眼痛、充血、角膜の混濁や視力低下が生じるのも細菌感染と似ています(図1)。進行はやや緩やかなことも多いのですが、早い場合もあるので油断はできません。

引用:医療社団法人 広辻眼科
http://hirotsuji-eye.com/eye/e110

小島 孚允医師 小島眼科医院 院長ドクターの解説
眼の異物感、痛みが感じられ、結膜(白目)の充血がみられます。目やにと涙がたくさん出ます。症状が進行すると角膜の混濁がみられ、それに伴い目がかすんで視力が低下します。

真菌性角膜炎(角膜真菌症)の原因

真菌とは病原性カビの一種であり、これによる角膜感染症を真菌性角膜炎と呼びます。健康な角膜には真菌が進入するということはほとんどなく、この病気自体まれなものです。しかしもともと目に持病があり、抵抗力が落ちているような人では発症しやすいといわれています。また植物の枝で目を突いてしまったとか、土埃のついた異物が飛入したといった原因で起こることもあります。

引用:日本眼科学会
http://www.nichigan.or.jp/public/disease/kakumaku_kansen.jsp

小島 孚允医師 小島眼科医院 院長ドクターの解説
角膜の外傷やコンタクトレンズの不適切な使用などで傷ついた角膜に真菌が感染して発症します。
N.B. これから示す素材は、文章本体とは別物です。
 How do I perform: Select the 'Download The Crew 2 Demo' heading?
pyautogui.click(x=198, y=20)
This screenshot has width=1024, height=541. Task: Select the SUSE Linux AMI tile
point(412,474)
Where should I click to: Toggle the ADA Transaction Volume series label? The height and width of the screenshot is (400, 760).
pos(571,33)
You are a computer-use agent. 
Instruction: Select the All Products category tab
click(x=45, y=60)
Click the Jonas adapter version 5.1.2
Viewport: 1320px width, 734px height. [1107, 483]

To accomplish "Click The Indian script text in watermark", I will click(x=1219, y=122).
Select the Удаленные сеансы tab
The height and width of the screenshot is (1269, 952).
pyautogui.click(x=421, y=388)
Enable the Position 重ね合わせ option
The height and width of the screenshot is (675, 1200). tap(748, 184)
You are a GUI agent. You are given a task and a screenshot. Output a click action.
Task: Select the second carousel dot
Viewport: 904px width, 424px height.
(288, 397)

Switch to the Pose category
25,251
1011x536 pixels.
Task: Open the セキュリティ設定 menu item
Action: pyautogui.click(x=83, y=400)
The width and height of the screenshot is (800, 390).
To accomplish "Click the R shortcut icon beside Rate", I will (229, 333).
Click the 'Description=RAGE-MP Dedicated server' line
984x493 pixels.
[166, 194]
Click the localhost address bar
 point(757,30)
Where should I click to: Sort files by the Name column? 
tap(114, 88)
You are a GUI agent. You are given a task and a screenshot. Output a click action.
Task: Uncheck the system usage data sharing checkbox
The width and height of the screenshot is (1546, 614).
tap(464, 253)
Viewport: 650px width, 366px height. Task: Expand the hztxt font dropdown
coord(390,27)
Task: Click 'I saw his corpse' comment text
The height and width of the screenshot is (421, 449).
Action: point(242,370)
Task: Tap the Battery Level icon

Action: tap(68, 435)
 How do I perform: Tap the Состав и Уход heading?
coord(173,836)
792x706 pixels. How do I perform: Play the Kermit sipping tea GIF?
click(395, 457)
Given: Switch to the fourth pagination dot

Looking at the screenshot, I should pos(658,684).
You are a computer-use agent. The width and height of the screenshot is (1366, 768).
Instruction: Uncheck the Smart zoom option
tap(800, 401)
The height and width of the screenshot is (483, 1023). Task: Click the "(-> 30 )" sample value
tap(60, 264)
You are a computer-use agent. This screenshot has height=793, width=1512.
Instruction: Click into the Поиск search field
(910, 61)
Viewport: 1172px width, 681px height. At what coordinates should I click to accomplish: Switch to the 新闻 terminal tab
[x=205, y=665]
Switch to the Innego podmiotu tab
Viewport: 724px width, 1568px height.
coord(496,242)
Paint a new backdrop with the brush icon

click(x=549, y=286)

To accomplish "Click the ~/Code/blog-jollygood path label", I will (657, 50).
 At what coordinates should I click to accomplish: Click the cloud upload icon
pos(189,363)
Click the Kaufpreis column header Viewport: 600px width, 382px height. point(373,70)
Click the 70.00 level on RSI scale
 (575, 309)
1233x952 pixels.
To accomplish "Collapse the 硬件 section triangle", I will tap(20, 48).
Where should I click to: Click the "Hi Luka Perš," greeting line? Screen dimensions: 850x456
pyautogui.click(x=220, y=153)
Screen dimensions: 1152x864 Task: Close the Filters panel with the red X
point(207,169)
高齢者、糖尿病患者、ステロイド使用中など抵抗力が弱い状態にあると発症のリスクが高くなります。

真菌性角膜炎(角膜真菌症)の検査法

確定診断には角膜病変の一部をこすりとって、顕微鏡で観察したり培養したりして真菌の感染を確認します(専門病院でないとなかなかできませんが)。

引用:医療社団法人 広辻眼科
http://hirotsuji-eye.com/eye/e110

小島 孚允医師 小島眼科医院 院長監修ドクターのコメント
細隙灯顕微鏡による検査を行います。角膜に混濁を伴った潰瘍が形成されているのが観察されます。結膜(白目)には充血がみられます。目に異物の飛入や外傷があったかどうか、コンタクトレンズを使用しているかどうかを確認します。また糖尿病など全身病の有無、ステロイドや他の免疫抑制剤の使用の有無の確認も必要です。細菌性角膜炎との見分けが困難なことが多く、診断を確定するには、顕微鏡検査や細菌・真菌培養を行う必要があります。細菌性角膜炎の診断で抗生物質を使用しても改善しない場合は真菌症を疑う必要があります。

真菌性角膜炎(角膜真菌症)の治療方法

治療は、カビに効果のある抗真菌薬の点眼や内服、場合によっては点滴を行いますが、治癒するまで長期間要することもあります。

引用:日本眼科学会
http://www.nichigan.or.jp/public/disease/kakumaku_kansen.jsp

小島 孚允医師 小島眼科医院 院長監修ドクターのコメント
真菌には通常の抗生物質では効果がないので、適合する抗真菌薬を用います。点眼薬と必要に応じて抗真菌薬の内服を併用します。病状によっては入院し、点滴治療を要することもあります。治療中は、コンタクトレンズの使用は中止する必要があります。治療が長引き、治癒しても角膜に混濁が残ることもあります。十分休養と睡眠をとり、体力・免疫力の回復に努めることも大切です。